[Stored data]
+++

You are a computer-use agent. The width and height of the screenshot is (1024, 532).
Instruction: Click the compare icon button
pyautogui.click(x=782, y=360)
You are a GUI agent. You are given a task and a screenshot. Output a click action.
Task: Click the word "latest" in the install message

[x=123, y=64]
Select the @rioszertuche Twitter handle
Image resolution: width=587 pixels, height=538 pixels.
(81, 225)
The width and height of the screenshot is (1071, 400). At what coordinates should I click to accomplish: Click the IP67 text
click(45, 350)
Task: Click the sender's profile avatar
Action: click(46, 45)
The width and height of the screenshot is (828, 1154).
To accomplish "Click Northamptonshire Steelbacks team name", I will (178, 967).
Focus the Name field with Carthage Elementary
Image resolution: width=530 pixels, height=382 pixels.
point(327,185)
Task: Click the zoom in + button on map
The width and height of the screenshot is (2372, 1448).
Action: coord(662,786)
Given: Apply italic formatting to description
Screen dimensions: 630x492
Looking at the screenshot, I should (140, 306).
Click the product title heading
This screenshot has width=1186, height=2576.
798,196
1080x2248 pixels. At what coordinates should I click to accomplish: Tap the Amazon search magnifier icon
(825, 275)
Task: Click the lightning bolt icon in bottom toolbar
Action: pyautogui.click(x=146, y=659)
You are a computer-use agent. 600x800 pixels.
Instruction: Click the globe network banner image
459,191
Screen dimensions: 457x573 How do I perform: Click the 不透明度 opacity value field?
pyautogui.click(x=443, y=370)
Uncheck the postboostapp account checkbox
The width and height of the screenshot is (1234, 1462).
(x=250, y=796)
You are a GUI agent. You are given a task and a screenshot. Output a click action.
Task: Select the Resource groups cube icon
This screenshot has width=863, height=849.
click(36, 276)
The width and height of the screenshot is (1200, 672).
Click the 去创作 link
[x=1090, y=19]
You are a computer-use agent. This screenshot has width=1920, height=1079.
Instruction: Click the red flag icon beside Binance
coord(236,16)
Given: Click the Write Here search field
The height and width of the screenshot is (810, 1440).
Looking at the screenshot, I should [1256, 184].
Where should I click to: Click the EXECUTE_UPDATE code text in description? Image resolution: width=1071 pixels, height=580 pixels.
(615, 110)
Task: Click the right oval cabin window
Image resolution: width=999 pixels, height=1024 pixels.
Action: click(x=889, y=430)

+++

Beginning at the line that holds "Image resolution: width=999", reproduce each line of the records above down to and including the last one.

Reply to the task:
Image resolution: width=999 pixels, height=1024 pixels.
Action: click(x=889, y=430)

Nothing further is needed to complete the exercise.